De klaagster woont met haar twee kinderen in een huurhuis van een woningcorporatie. Ze zeggen dat zij al jarenlang last hebben van vocht en schimmel in de woning. Het gezin vindt dat de situatie invloed heeft op hun gezondheid. De moeder neemt daarom contact met de woningcorporatie. Dat leidt niet tot een oplossing. De moeder vraagt de GGD om een gezondheidsonderzoek te doen in de woning.
De GGD neemt vervolgens contact op met de woningcorporatie. Die vindt dat er geen problemen zijn met vocht of schimmel in de woning. De GGD doet zelf geen onderzoek in de woning. Moeder is het er niet mee eens dat de GGD niet zelf komt kijken en dient daarom een klacht in. In eerste instantie bij de GGD zelf. Die vindt dat er geen fouten zijn gemaakt. Daarop dient de moeder een klacht bij ons.
De Nationale ombudsman en de Kinderombudsman hebben samen onderzoek gedaan naar de klacht. Ons oordeel is dat de GGD te weinig onderzoek heeft gedaan en zelf naar de woning had moeten kijken. De klacht is dus gegrond.

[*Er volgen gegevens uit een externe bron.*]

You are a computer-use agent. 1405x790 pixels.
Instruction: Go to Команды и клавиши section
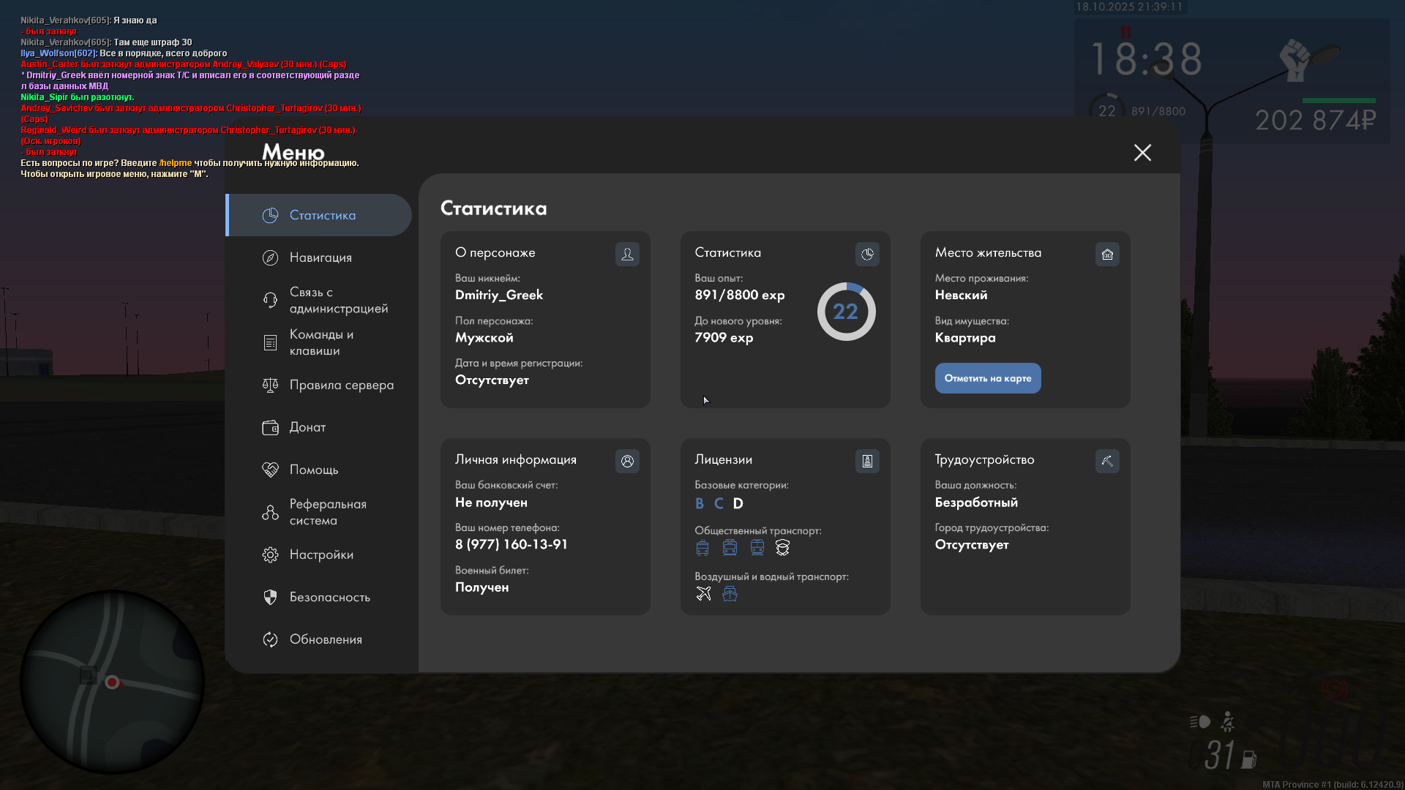[x=320, y=342]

Belang van het kind meewegen in besluit
Daarnaast geven we de GGD twee adviezen. Het eerste advies is om voortaan bij elk besluit een belangenafweging te maken om wel of niet zelf in een huis te gaan kijken. Als er kinderen in huis wonen moet dat zwaar meewegen. Daarnaast raden we de GGD aan duidelijker aan te geven wat de GGD wel en niet doet als er problemen met vocht of schimmel zijn in een huis.